A Greek mathematician has found the answer to a mind boggling maths problem that has remained unanswered for 78 years – until now.
Associate Professor of Mathematics Dimitris Koukoulopoulos together with Oxford University research professor James Maynard, has solved the Duffin and Schaeffer Conjecture.
First expressed in 1941 by mathematicians R J Duffin and A C Schaeffer, the last time a mathematician showed promise in solving the problem was in 1990. But it wouldn’t be until 29 years later that it would be fully proven by Koukoulopoulos and Maynard – two relatively young mathematicians, both aged in their 30’s.
The premise behind the Duffin and Schaeffer Conjecture is that a criteria can be set to approximate numbers if certain denominators are excluded – however if some denominators are excluded, even a sparse subset of them, some numbers may never be approximated. This maths problem belongs to the field of number theory and is called a diophantic approach, named in honour of Diophantus who was an Alexandrian Greek known for the Diophantine equation, concerned with approximating fractional numbers.
“So there are these two worlds where we can get almost all the numbers in one and almost none in the other, but there is a simple criterion that decides when we stumble upon each case,” Koukoulopoulos told Athens – Macedonia News Agency.
“Most numbers, such as the number π, which is a mathematical constant defined as the ratio of the circumference to the diameter of a circle (π = P / d) and equals 3,14159265, occurs very often in mathematics, in physics, and if one sits down and writes the decimal numbers to give an approximation of that number, they will find that they never end,” he explains.
While people cannot work with such complex number, computers certainly can.

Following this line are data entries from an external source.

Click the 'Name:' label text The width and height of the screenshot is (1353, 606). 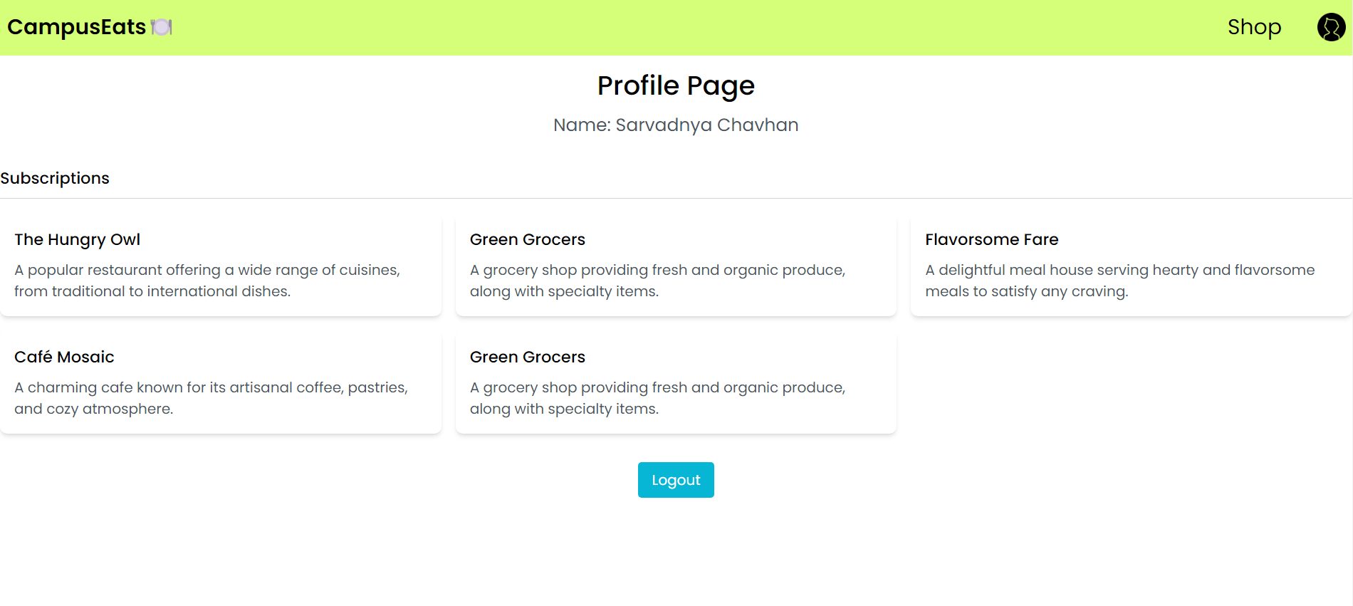pos(582,125)
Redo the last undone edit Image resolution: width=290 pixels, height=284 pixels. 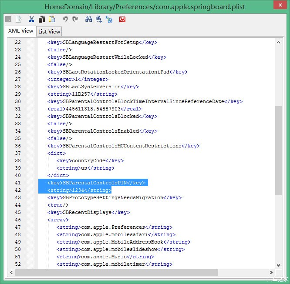[75, 19]
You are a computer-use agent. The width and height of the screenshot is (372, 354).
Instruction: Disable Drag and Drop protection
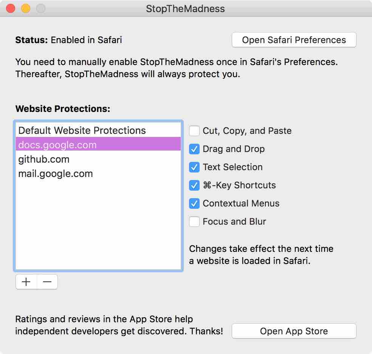click(194, 149)
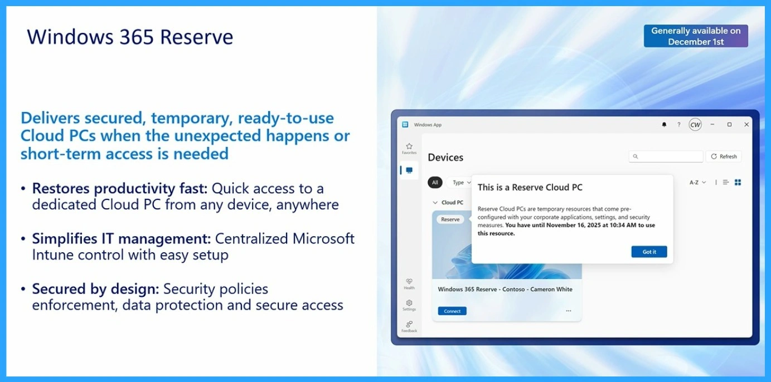
Task: Open the Favorites section in the sidebar
Action: pyautogui.click(x=409, y=146)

But when it comes to practically solving a complex problem such as this, he says it’s important to simplify.
“If I write the decimal numbers of π and stop at 3.14 I get an approximation of the number with an error. I can write this number 3141/1000 which is a fraction approaching π, but in fact the ancient Greeks also knew that a very good approach of π using much smaller numbers is the fraction (22/7) that uses a denominator a lot smaller. Its denominator is only 7, while the denominator of the other fraction is 1,000. The second fraction has much less complexity. And the question is, if we can use denominators of a barrier up to 1 millionth, how good an approximation of a number can we get to? In such big questions, the ‘diophantic approach’ needs a simple fraction to find simple numbers approximations.”
While solving the riddle is a remarkable achievement, Koukoulopoulos says that he doesn’t know whether it will be applicable to practical matters in life.

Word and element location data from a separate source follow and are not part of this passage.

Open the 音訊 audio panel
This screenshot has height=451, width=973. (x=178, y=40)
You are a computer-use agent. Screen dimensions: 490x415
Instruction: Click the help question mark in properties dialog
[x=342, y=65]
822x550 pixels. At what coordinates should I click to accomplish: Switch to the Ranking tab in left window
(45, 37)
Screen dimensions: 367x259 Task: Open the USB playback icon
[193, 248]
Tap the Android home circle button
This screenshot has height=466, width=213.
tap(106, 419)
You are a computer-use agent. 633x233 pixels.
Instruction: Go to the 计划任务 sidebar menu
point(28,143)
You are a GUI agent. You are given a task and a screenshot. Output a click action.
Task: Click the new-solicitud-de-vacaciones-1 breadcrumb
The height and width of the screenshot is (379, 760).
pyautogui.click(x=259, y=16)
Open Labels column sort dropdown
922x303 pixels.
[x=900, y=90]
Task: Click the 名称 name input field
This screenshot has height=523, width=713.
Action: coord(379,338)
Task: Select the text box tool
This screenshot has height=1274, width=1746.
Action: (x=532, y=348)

“In theoretical mathematics it would be nice to see your work applied in real life, but the nature of theoretical mathematics is such that applying ideas can take many years until something is done or even an indirect contribution is made,” he said.
Despite this however, the mathematician says that funding in this area is vital, given that greater understanding of such equations can have a direct impact on research in the fields of applied mathematics, physics and engineering.
Hailing from Kozani, Koukoulopoulos studied mathematics at the Aristotle University of Thessaloniki before obtaining his post-graduate degree from the University of Illinois. He then went on to get his PhD at Princeton, and has continued on to his current post at the University of Montreal where he is apart of a post-PhD program.